Zero shopping days til Christmas

You too can test the limits of this post's sentiments.

What’s the perfect Christmas gift for 2009? Nothing. Or cash. But to be safe, nothing.

This is an old Economics 101 nugget. The logic goes like this: you can’t be 100% sure what another person wants as a gift. Only the recipient knows exactly what she might want. The primary thing stopping her from buying it is scarcity: having a finite income means having to prioritize and choose what you want and what you can forgo.

Therefore the only logical gift is cash, which she can convert into whatever she wants. If everyone followed this rule, no one would be disappointed with a thoughtless or ineffectual gift. But this is where economic sense runs into societal expectation. Cash can be perfectly quantified, of course: it comes in dollars. Say you have two people: a purely rational boyfriend and girlfriend who decide to do the utilitarian thing and give each other cash. (This scenario is a stretch, but it does lead somewhere.) The boyfriend gives the girlfriend $500, the girlfriend gives the boyfriend $450. The net result, aside from the boyfriend giving the girlfriend $50, is that the boyfriend now feels insufficiently loved and the girlfriend feels miserly.

So the sensible thing to do is to give cash gifts of equal value, which means you might as well keep the cash in your respective pockets. This sounds silly, but similar situations arise every Christmas. Until this year, a Control Your Cash author and her mother engaged in the same nonsensical dance. Mom’s annual Christmas gift to daughter was a $100 gift card to a particular restaurant. Daughter’s gift to mom was a $100 gift card to a different restaurant. The result, of course, is that mother and daughter each eventually spend the scrip. However, there’s the added inconvenience of feeling obligated to use the card (especially if it expires.) Plus there’s the feeling of frustration every time the cardholder passes by said restaurant with a potential dining partner at dinnertime, only without the card handy. And there’s the temptation to spend more than one normally would at the restaurant, in order to use up the $100. After all, if a meal ends up costing $93, is the cardholder going to bother keeping $7 worth of scrip in her wallet? The biggest beneficiaries of this exchange end up being the restaurants. At least mother and daughter weren’t so absurd as to have used the gift cards on each other.

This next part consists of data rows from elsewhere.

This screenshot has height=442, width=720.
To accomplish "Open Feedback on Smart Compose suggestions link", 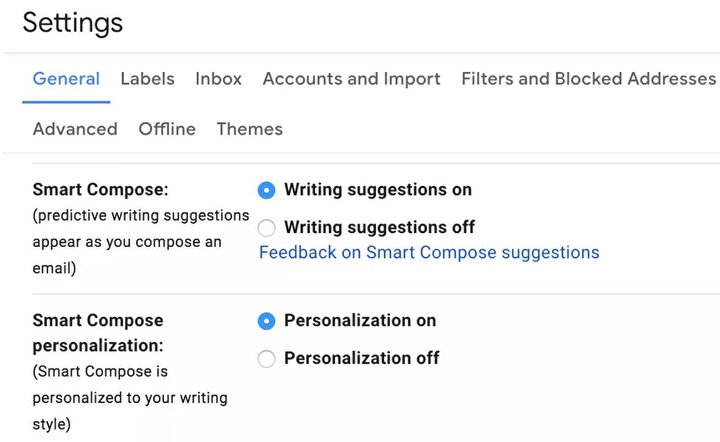I will tap(429, 252).
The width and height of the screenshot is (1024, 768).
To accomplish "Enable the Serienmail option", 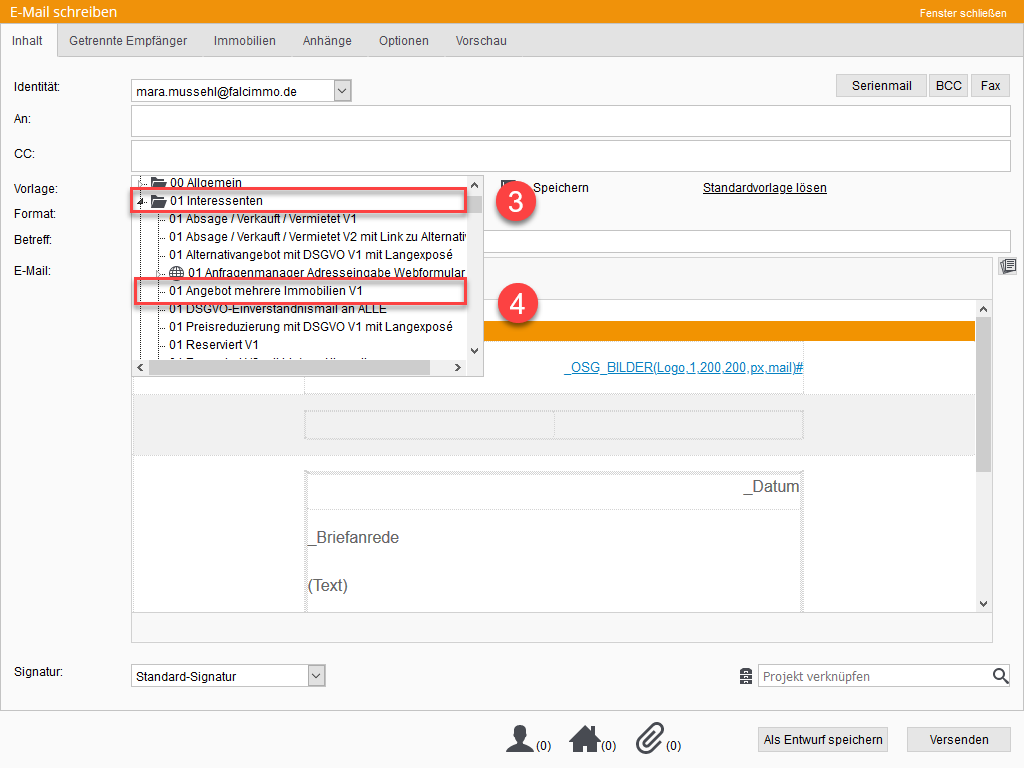I will 881,86.
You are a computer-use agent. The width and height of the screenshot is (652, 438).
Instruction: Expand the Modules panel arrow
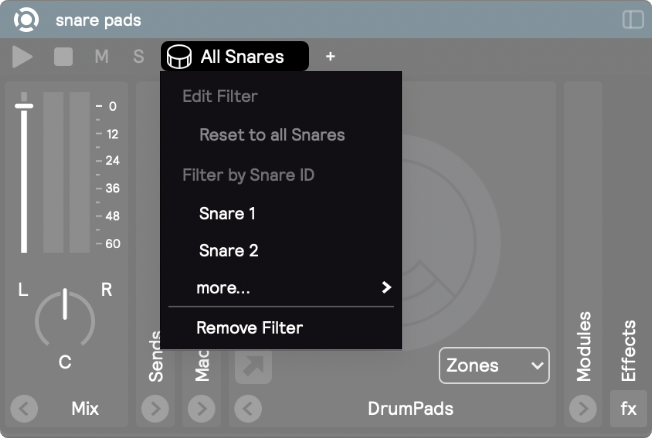coord(583,409)
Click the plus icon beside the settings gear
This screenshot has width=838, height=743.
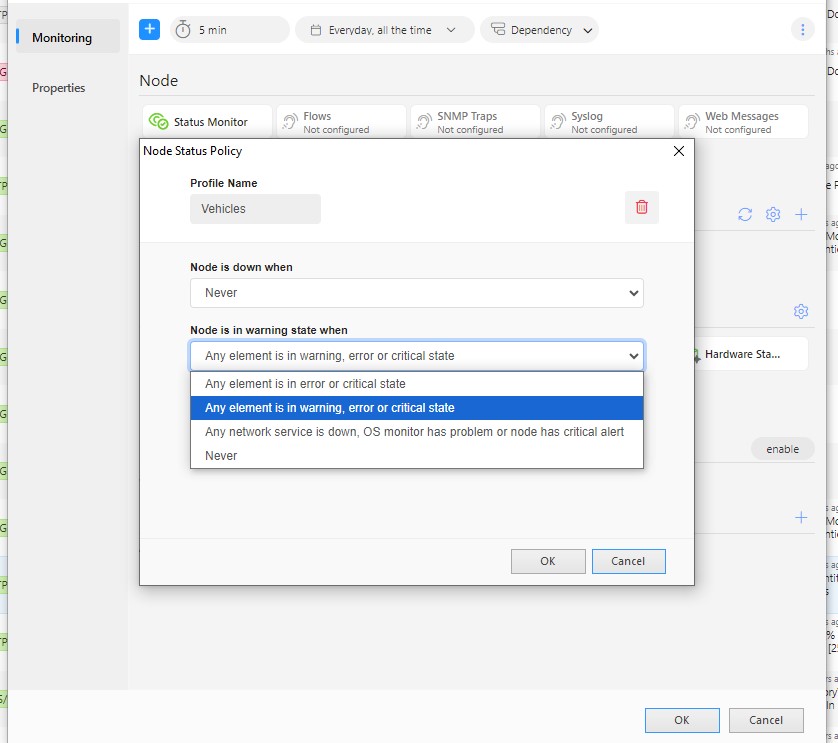pyautogui.click(x=801, y=214)
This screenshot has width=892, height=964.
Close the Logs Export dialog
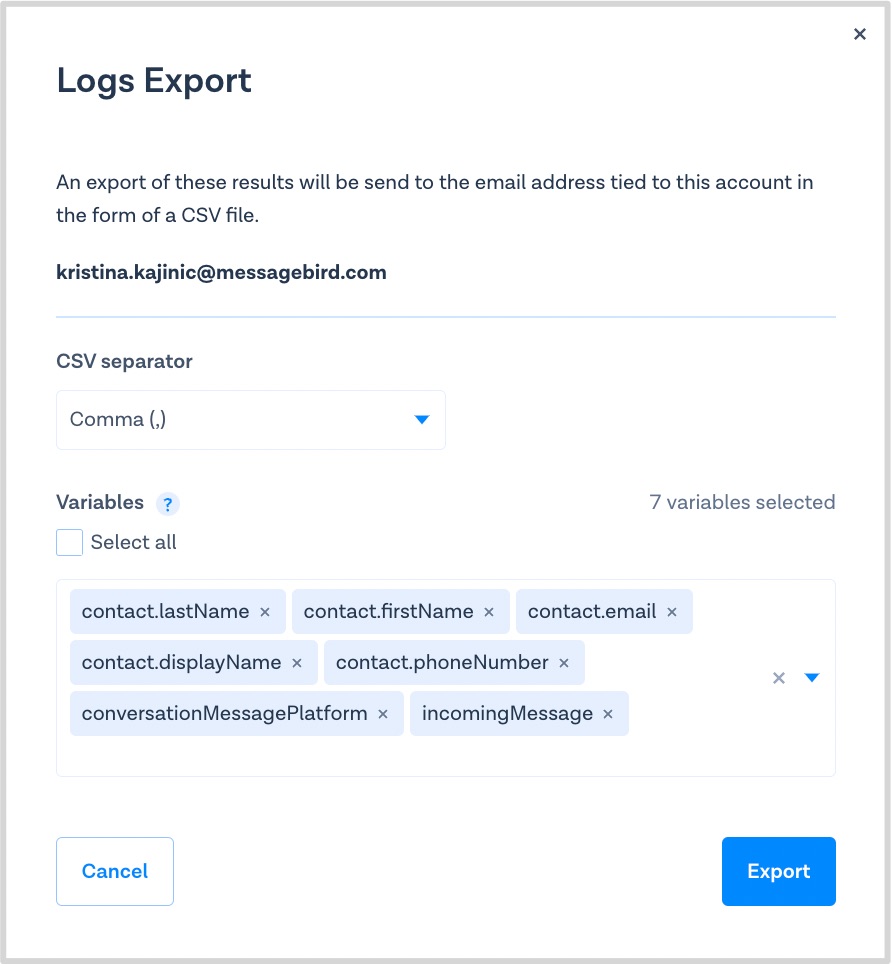point(859,34)
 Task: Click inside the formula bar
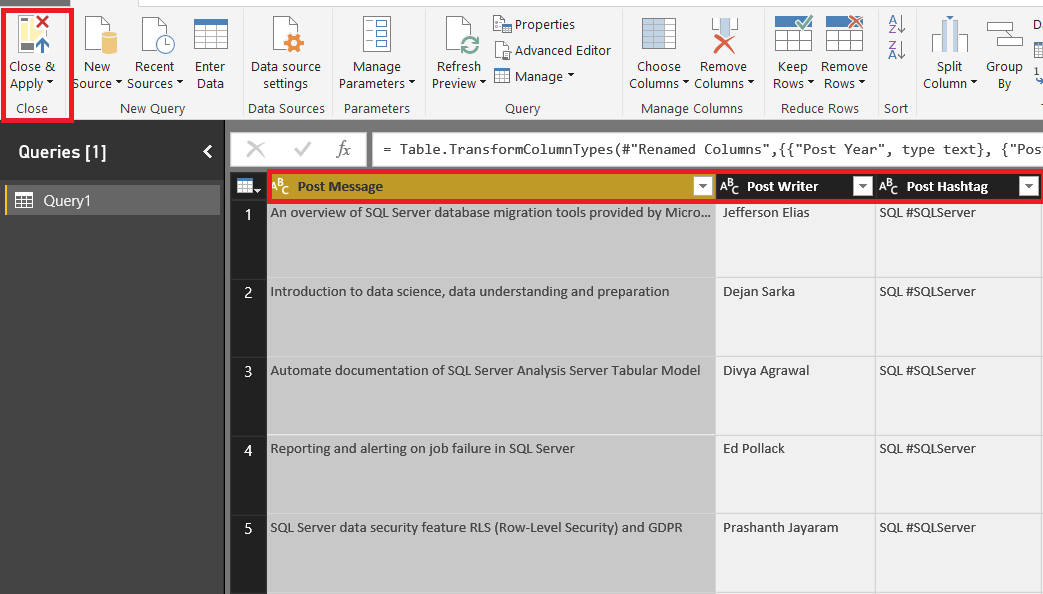click(700, 150)

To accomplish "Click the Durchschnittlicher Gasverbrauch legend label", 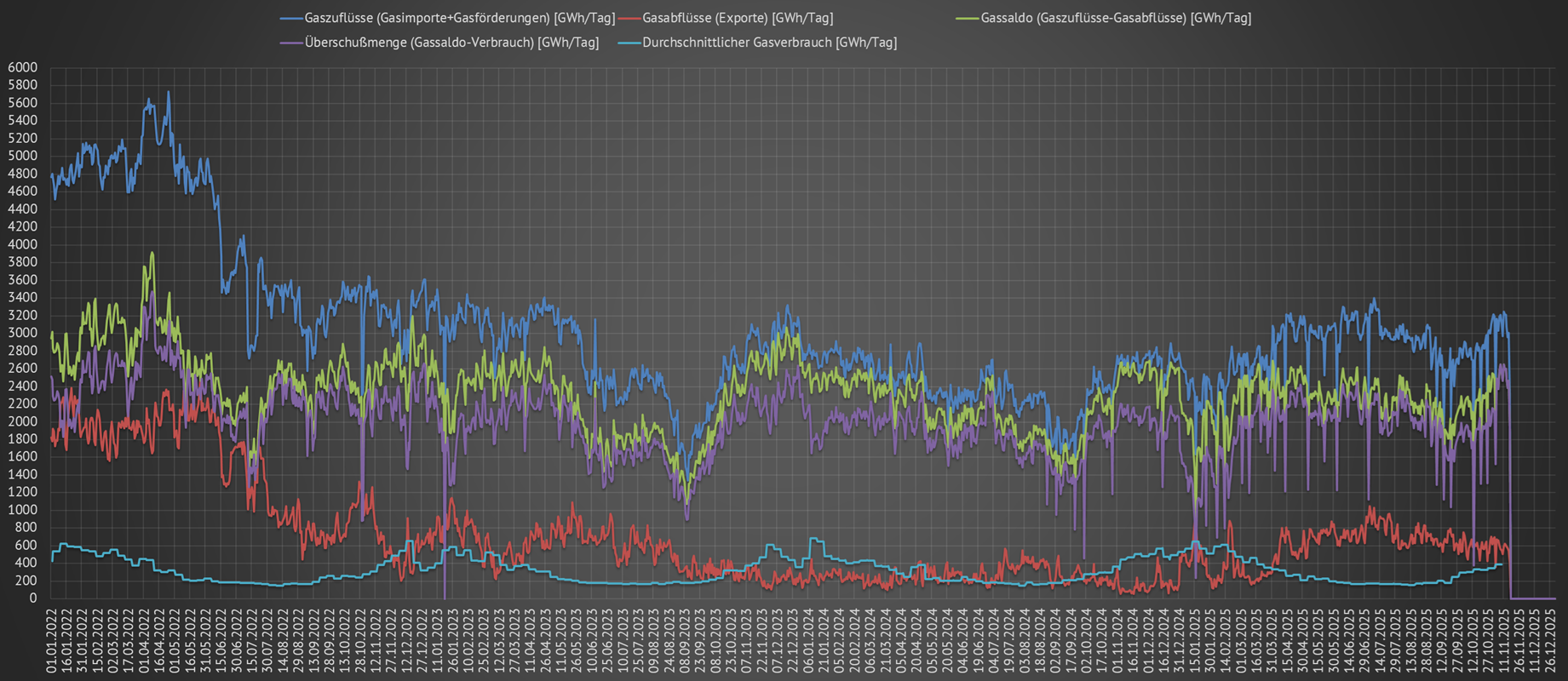I will (769, 43).
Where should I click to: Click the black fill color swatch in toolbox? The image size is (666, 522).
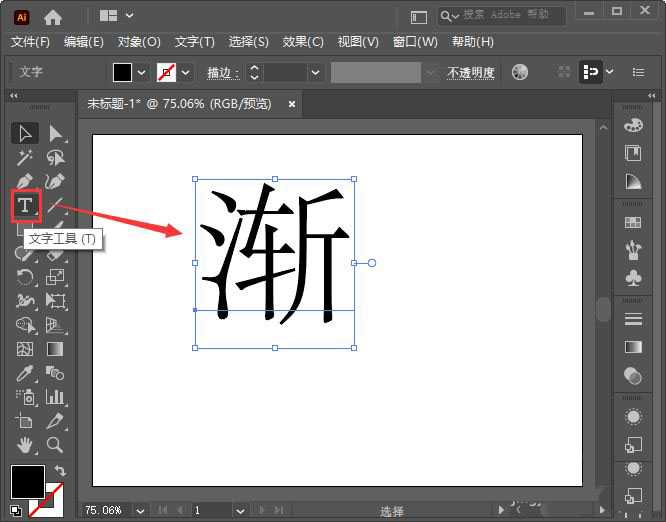coord(27,481)
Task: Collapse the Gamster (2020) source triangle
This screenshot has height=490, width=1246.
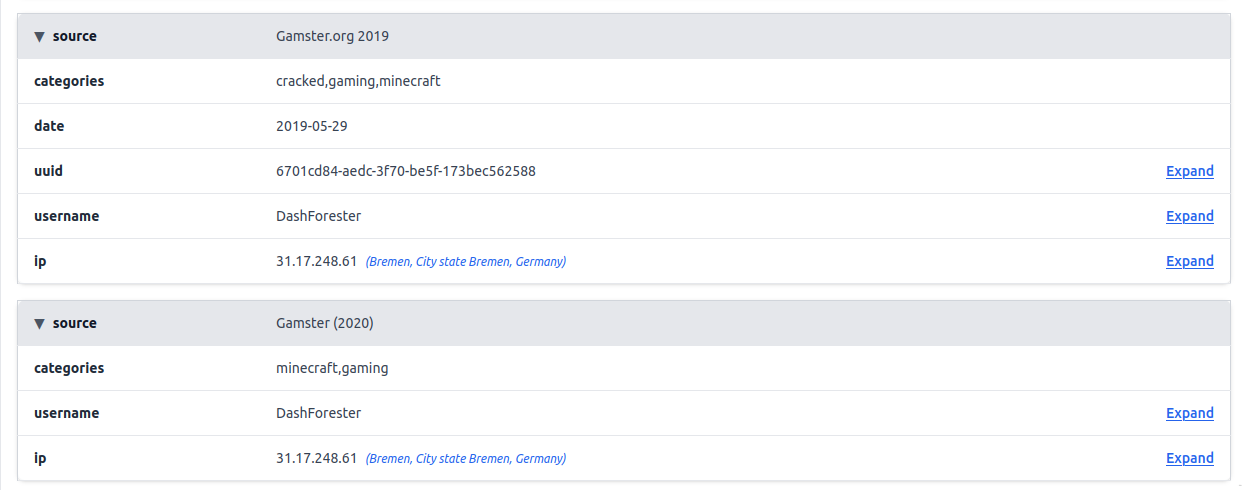Action: click(x=39, y=324)
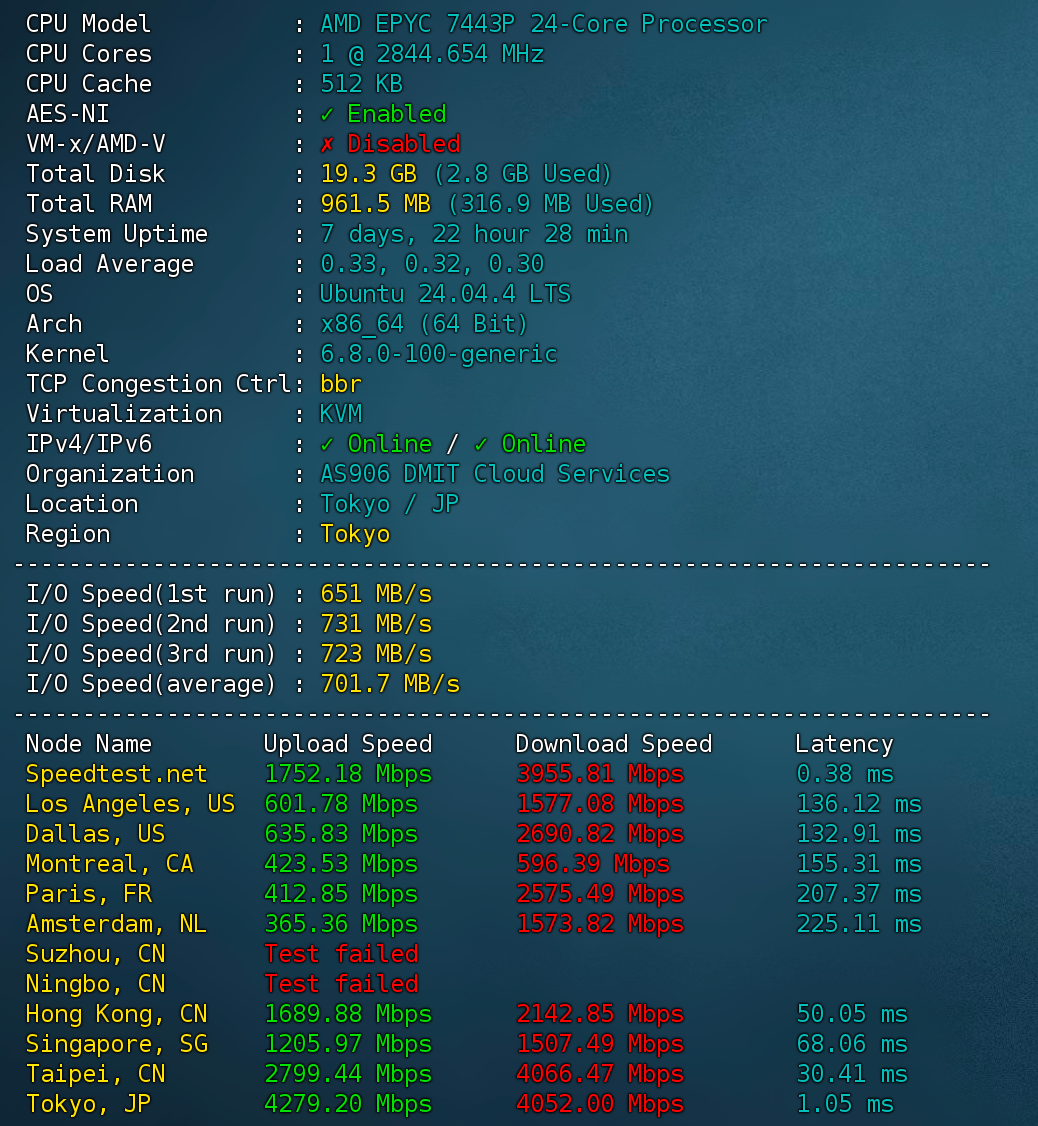Click the Latency column header
The width and height of the screenshot is (1038, 1126).
click(x=844, y=744)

So we’ve established that there’s an implicit fear of giving a gift of unequal value than the gift received. But if you want to alleviate that fear, and thus exchange gifts of identical value with someone, isn’t that all the more reason not to exchange gifts? Me giving you $100 and you giving me $100 means we might as well just smile at each other. Me giving you a gift worth $100 and you giving me a gift worth $95 (or $105) just has the potential to cause bad feelings.

By the way, putting a dollar figure on a gift is no sillier than the standard practice of removing the price tag on a gift. Why do we do the latter? Because we’ve decided as a society that it’s classless and tasteless to keep the price tag on, as if a recipient will think, “Sure, this Amazon Kindle will save me the trouble of lugging different books around everywhere and let me buy more books at the touch of a button, but more to the point, am I really only worth $440 plus 8% sales tax?” And if you bought the gift from a wholesaler at a steep discount, some exceedingly sensitive gift recipient might take that as an affront. (Instead of saluting you for Controlling Your Cash.)

Removing a price tag is a manifestation, however slight, of the debilitating mindset that says money should never be spoken about nor acknowledged. Even though it doesn’t appear anyone’s willing to take the first step, we need to be more frank about money. A world in which people would broadcast their salaries, net worths and credit-card balances would encourage prudence and responsibility. Shame is a big motivator.

But we live in the real world. If you’re going to do like 99.8% of the people reading this post and give standard tangible gifts anyway, at least leave the price tag on, just this once. But if you really want to Control Your Cash, go to SomeEcards.com and send each other funny wishes instead. Better yet, send emails out to everyone on your list and lie about how you donated in their name to Armenian earthquake relief or the Spina Bifida Association. Better still, really do donate on their behalf to Best Friends Animal Sanctuary. Animals make the perfect gift recipients: they’re eternally grateful, they can actually use the gesture, they won’t hold it against you at future family gatherings, they won’t read anything into it, and best of all, they can’t pay you back.